# Advice- English speaking job



## smartie

Hi!

I have just finished university. I have an MA degree in translations (English/German/Spanish). I am looking into moving to Italy, preferably the north of Italy. The only problem however is that I find it extremely difficult to find a job without speaking fluent Italian. I have basic Italian skills, but unfortunately I would need a couple of months in the country before I could actually work in an Italian speaking environment. Hence I am looking for a job where I don't have to be fluent in Italian and where I can make use of my other language skills, preferably English.
Could anybody help me, please? Any ideas? I have searched the internet, but so far I have not been very successful.

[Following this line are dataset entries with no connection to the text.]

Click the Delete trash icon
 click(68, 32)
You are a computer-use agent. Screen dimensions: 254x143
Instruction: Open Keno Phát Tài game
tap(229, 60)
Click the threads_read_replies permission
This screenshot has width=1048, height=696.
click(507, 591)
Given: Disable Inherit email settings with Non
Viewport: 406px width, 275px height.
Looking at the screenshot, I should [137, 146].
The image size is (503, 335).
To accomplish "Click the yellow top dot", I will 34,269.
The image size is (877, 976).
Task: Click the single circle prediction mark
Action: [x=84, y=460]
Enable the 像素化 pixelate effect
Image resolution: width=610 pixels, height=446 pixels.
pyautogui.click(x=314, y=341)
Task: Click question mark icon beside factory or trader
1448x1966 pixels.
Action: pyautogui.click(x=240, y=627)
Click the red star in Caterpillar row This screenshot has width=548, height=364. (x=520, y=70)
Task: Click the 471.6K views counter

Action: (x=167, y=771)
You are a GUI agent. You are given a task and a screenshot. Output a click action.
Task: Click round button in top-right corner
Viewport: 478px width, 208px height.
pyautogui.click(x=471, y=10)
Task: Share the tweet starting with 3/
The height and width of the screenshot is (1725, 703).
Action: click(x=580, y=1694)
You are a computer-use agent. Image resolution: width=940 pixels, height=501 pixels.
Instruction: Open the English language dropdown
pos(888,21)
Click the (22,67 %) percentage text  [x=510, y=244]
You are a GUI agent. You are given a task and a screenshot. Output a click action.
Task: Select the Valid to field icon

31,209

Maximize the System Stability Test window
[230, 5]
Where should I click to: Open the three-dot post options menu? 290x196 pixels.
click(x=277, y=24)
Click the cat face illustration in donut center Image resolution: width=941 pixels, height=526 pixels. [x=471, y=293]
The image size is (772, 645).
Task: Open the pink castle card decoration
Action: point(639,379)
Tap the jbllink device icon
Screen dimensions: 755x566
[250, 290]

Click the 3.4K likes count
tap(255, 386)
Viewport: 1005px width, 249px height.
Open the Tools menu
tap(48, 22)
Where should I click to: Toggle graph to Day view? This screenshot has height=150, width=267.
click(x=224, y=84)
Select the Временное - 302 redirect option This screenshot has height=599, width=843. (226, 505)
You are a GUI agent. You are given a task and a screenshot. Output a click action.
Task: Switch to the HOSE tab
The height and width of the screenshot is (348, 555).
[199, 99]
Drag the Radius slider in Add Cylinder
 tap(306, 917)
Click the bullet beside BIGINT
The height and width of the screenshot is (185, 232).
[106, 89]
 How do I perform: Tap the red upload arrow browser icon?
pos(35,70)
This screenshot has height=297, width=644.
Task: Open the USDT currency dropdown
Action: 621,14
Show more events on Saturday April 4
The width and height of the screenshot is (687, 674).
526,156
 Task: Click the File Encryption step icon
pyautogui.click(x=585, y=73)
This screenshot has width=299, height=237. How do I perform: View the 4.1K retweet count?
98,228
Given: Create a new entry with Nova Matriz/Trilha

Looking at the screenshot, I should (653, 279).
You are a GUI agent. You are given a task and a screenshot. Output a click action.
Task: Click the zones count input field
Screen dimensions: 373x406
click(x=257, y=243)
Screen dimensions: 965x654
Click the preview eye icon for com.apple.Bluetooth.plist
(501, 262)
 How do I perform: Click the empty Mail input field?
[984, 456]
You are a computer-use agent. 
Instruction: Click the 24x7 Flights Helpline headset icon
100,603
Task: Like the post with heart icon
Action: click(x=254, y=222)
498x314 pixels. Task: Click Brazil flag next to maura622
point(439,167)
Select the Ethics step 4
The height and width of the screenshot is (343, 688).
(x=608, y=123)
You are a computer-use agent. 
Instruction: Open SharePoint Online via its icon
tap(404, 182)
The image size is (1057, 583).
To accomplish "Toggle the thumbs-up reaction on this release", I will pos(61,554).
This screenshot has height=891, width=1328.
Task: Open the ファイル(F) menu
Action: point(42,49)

I would appreciate your help.

Thanx


----------



## barlettaborn

You don't need Italian to teach English in Italy. I did it about 15 years ago you teach all you classes solely in English.


----------



## carefreebrit

Teaching English has to be the most obvious answer, but you don't always teach only in English depending on the school. Look at teaching sites if you think you will do it, for more information.


----------



## sunshine

*"English" job*

I have the same issue, due to this reason I am attending intensive italian language courses ( we are in Lecce). La scuola lingua Italiana per stranieri. This is an official languge school which at the end of the course provides you with cerfiticate with a result of the final examination. 
When we arrived I did not have any Italian and now within 3 months of studying i understand quite good and can communicate reasonably good. 
The course are from Monday till Friday 4 hours per day ( 2 hours Grammar/ 1,5 - converstation).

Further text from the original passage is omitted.